Unter dem Titel „Apple Intelligence“ zusammengefasst, sollen die Geräte im Zuge dieser Initiative nicht nur individueller, sondern auch sicherer werden.

Im Rahmen der jährlich stattfindenden WWDC-Konferenz, welche traditionell einen Ausblick auf geplante neue Features gewährt, betonte der Software-Chef Craig Federighi die tiefgreifende Einbettung der KI-Modelle in die Betriebssysteme.

Dadurch seien die verschiedenen Modelle in der Lage, auf notwendige Informationen direkt auf dem Gerät zuzugreifen, um dem Nutzer nützliche und personalisierte Dienste zur Verfügung zu stellen. Zur Unterstützung der Datensicherheit erfolgt die Datenverarbeitung dabei im Wesentlichen lokal auf den Geräten – lediglich bei Bedarf wird eine verschlüsselte Verbindung zur Cloud hinzugezogen.

Erweiterungen von Siri und Einführung neuer Funktionen

Im Zuge der Verbesserungen durch die neuen KI-Features werden vor allem die Fähigkeiten von Siri ausgebaut. Dank Apple Intelligence wird die hauseigene Sprachassistentin zukünftig in der Lage sein, Fotos per Sprachbefehl zu bearbeiten und Adressen aus Chat-Apps direkt zu den Kontaktdaten hinzuzufügen.

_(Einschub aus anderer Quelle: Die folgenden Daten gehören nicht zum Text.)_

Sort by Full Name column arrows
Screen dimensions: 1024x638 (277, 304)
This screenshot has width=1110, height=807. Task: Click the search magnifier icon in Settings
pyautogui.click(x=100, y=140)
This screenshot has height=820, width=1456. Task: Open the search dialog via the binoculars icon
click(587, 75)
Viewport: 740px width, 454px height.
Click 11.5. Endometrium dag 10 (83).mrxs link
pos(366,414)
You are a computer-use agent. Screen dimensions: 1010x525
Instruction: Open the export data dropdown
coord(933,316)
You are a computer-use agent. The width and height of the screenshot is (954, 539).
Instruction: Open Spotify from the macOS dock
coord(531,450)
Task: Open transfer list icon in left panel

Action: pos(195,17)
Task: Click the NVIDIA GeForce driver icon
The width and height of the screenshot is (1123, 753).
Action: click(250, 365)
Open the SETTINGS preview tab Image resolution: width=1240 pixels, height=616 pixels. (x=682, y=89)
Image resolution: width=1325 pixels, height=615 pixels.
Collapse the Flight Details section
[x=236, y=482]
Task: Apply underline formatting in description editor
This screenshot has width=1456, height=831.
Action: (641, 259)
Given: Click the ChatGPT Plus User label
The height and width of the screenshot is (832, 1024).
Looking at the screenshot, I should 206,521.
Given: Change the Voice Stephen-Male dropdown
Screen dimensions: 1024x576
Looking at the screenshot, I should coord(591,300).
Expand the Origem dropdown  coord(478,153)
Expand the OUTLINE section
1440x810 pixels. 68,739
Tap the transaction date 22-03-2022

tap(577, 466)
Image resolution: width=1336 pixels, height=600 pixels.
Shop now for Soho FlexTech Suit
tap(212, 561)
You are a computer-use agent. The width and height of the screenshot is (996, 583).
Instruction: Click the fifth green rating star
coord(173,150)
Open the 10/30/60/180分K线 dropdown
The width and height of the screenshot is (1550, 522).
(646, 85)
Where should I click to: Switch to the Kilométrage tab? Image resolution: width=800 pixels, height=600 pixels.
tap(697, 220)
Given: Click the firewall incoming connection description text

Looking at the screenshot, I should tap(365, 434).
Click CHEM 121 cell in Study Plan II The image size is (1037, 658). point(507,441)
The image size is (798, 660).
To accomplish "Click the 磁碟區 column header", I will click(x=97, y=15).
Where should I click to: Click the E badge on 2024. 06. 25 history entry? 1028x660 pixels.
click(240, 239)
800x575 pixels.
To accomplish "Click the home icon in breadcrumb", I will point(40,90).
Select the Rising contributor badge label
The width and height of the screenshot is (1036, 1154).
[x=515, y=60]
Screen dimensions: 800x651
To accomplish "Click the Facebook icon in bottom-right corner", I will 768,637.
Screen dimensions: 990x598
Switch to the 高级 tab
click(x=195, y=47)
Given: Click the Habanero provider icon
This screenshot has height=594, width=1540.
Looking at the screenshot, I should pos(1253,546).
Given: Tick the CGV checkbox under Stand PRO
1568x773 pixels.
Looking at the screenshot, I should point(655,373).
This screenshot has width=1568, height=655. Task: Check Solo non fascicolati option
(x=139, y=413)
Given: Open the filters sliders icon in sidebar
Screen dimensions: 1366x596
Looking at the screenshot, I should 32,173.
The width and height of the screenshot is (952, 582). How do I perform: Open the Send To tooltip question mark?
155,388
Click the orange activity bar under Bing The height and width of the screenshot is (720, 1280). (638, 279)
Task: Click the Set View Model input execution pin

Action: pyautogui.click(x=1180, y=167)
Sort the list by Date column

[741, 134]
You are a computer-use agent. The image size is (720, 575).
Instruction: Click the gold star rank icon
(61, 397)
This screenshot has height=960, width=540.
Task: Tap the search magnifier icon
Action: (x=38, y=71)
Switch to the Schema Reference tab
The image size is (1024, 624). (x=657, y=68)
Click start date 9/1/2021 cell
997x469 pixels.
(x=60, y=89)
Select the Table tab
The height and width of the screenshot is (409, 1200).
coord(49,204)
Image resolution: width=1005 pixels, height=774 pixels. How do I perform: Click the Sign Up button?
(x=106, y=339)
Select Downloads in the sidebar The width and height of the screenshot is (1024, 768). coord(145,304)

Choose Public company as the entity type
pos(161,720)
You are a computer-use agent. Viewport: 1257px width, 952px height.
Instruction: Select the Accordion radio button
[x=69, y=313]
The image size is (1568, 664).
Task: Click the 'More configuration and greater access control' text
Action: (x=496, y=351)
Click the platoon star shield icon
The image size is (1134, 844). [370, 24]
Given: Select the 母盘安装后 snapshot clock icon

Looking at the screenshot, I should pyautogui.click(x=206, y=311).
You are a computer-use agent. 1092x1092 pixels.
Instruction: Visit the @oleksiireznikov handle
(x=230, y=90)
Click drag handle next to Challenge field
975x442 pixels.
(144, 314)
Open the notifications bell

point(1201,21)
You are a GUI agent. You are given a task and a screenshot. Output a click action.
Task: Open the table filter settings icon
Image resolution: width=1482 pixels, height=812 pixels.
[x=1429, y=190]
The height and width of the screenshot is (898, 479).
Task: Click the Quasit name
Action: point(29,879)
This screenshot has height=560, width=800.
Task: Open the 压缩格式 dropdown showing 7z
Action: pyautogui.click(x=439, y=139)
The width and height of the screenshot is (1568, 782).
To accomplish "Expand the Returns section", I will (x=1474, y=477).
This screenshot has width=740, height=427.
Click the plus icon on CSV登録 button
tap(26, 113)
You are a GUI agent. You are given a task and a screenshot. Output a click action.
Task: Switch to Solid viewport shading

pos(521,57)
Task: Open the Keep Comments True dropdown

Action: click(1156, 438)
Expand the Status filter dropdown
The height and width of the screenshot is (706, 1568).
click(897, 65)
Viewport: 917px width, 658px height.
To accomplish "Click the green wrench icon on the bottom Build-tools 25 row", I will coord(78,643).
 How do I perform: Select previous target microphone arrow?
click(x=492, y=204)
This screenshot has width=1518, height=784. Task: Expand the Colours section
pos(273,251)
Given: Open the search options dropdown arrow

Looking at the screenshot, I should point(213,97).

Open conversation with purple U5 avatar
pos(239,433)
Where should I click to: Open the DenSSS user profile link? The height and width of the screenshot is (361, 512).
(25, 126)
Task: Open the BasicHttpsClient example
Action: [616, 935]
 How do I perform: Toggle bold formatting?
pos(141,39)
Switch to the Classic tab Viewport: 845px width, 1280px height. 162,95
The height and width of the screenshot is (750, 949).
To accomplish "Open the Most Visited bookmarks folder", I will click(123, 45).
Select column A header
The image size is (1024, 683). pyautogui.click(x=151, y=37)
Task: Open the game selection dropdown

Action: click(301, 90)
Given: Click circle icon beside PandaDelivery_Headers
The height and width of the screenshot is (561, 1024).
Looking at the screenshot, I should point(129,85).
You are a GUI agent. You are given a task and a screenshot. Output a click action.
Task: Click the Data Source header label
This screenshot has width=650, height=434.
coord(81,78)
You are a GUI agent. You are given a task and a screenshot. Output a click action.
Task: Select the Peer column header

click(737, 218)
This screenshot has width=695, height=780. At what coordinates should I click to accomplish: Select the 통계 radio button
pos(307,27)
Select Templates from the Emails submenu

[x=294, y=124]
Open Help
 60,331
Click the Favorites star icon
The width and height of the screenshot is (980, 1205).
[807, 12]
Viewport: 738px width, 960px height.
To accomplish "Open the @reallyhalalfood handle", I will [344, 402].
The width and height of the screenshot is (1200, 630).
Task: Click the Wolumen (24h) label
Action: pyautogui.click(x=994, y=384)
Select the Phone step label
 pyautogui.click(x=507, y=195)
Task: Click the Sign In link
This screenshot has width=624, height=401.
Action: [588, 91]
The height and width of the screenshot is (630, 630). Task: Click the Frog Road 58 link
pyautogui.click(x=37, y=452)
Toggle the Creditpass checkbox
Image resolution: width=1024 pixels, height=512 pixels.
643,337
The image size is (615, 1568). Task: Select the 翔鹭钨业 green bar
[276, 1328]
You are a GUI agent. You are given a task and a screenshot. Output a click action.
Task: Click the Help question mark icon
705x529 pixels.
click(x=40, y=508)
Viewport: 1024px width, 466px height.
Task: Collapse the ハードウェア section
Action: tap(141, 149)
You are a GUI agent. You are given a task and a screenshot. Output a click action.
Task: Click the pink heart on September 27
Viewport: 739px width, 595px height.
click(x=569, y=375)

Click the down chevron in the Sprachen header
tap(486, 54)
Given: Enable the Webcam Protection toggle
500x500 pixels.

Darüber hinaus wird die Mail-App durch die Integration von Künstlicher Intelligenz bald gelernt haben, Kurzzusammenfassungen von E-Mails anzuzeigen und wichtige Nachrichten priorisiert darzustellen. Eine innovative Funktion namens „Genmoji“ ermöglicht außerdem das Erstellen individueller Emojis während des Tippens.

Darüber hinaus bietet Apple den Nutzern die Option, den Chatbot ChatGPT von OpenAI zu verwenden. Siri kann dabei helfen, Anfragen an ChatGPT weiterzuleiten, um eventuell bessere Informationen bereitzustellen.

Obwohl die neuen Funktionen ab Herbst in englischer Sprache verfügbar sein werden, müssen deutsche Nutzer voraussichtlich bis 2025 warten, bevor sie diese KI-Funktionen in ihrer Muttersprache nutzen können.